Indian sweets and snacks giant Haldiram’s was hit by a cyberattack. Details about the attack only emerged last week when local police lodged a first information report (FIR). Police did this two months after the initial report of the attack to them from Haldiram. Meanwhile, Mr. Aziz Khan, DGM IT at Haldiram’s Snacks Pvt Ltd, has confirmed that all data has been restored from backups.
Crucial Data Stolen
On the night of 12 July this year, major Indian food manufacturer Haldiram’s suffered a ransomware attack. The IT department first received notice that some of the dispatch orders had been held up. Following further investigations, Haldiram’s IT department found that all the company’s servers had been hacked.
The leaked data included highly sensitive information, such as financial and employee information, as well as sales, purchases and inventory data. The hackers left a message on all affected servers. They demanded 0.75 million rupees ($10,250) for decrypting the data, granting back access, and to delete the data from their end. To put this amount into perspective: the average salary for a well-paid software engineer in Kolkata is approximately $800 per month.
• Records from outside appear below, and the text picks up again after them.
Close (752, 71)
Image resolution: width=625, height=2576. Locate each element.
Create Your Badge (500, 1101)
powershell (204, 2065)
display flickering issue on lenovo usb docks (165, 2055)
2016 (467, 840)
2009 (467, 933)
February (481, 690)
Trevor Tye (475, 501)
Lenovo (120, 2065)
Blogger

Haldiram’s not only manufactures Indian sweets and snacks in various locations. They also have their own chain of retail stores. As well as restaurants in Nagpur, Kolkata, Noida and Delhi. The US was the first market Haldiram’s started exporting to, thanks to its large Indian population.
FIR Filed Two Months After Initial Report
Haldiram’s filed a report with the police just days after the attack, on 17 July. However, it took two months before a FIR was lodged by the police’s cyber cell. In the interim, Haldiram’s hired a private analyst to investigate the issue. According to the police, they only lodged the FIR mid-October, once they had received more details about the attack in the first week of October.
In the meanwhile, Haldiram’s solved the issue internally and managed to restore all its systems from backups. This means that Haldiram’s must have kept offline backups, which were held separately from the compromised systems. It is not known if any of the stolen data was made available for sale on the dark web or leaked to other parties.
Cybersecurity incidents are also on the rise in India. The Indian Computer Emergency Response Team (CERT-In) reported 49,455 cybersecurity incidents in the year 2015, 50,362 in 2016 and 53,117 in 2017. This quickly jumped to 208,456 in 2018, 394,499 in 2019 and 696,938 in 2020 (2020 data only covered the period up to August).